Damian sees the silhouette in the doorway and puffs up. “Yo, bottle-blonde! Your real man’s here. Drop the toy sword and assume the position.” He advances, boots crunching, sword raised in the most cursed middle-guard anyone has ever committed to snow.
Inger steps off the genkan into the snow. Bare feet. Doesn’t even flinch at the cold. She tilts her head, almost polite, ““That’s the ugliest cosplay I’ve seen since the guy who came as Budget Sephiroth in 2117.”
Console King
Damian lunges, screaming something about “teaching her respect.” The wall-hanger whistles down in a sloppy overhead cut that would embarrass a ten-year-olds at their first foam-sword birthday party.
Inger shifts half a step left. The blade slices nothing but air and snowflakes. Her right hand flicks out, casual, like swatting a mosquito. Open palm meets the side of his neck, just under the ear. Not hard. Just precise. Damian’s legs forget their job. The Temu sword spins out of his grip, lands tip-down, and stands quivering in the snow like a cheap lawn dart.
He drops to his knees, mouth working soundlessly, eyes already glazing. Inger crouches, brushes a flake off his shoulder like a mother fixing a kid’s graduation gown, “Cosplay’s supposed to be fun, Damian. You missed the point.” She stands, wipes her hand on her jeans, and walks back toward the cabin light.
Motion in Stillness
Behind her, the polyester samurai topples face-first into the snow. The plastic tiger on his chest plate finally rips free and slides away like a defeated sticker. Damian Temu Samurai slinks back to his van, gets in, mashes the throttle and skids his way into a culvert on the side of the road. Now he’s in the culvert, van high-centered, phone battery at 3%, livestream still going to 47 viewers who are all typing “LMAOOOO” and “ratio.”

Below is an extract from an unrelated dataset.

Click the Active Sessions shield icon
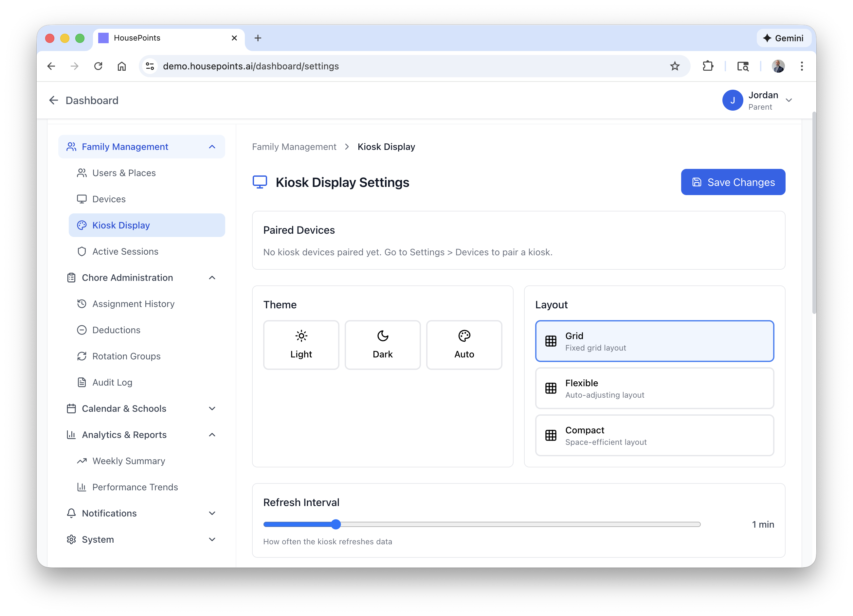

He slams the steering wheel, honks the horn in rage (three sad little honks that echo off the frozen trees like a dying goose), then tries reverse. The tires spin, flinging slush against the undercarriage in useless gray rooster-tails. Nothing.
He kicks the door open, steps out in his split-toe tabi boots (the cheap kind with the rubber soles already coming unglued), and immediately face-plants into the snow up to his waist. Somewhere in the wreck there’s a phone flashlight bobbing around as he tries to film a TikTok about “honor” and “betrayal” and “the system” while his lips turn blue.
Inger watches from the porch, barefoot, steam curling off a cup of tea she brewed five minutes ago and hasn’t bothered to sip yet. She doesn’t laugh out loud; that would be wasteful. Just a tiny exhale through the nose, the Japanese equivalent of “pathetic.”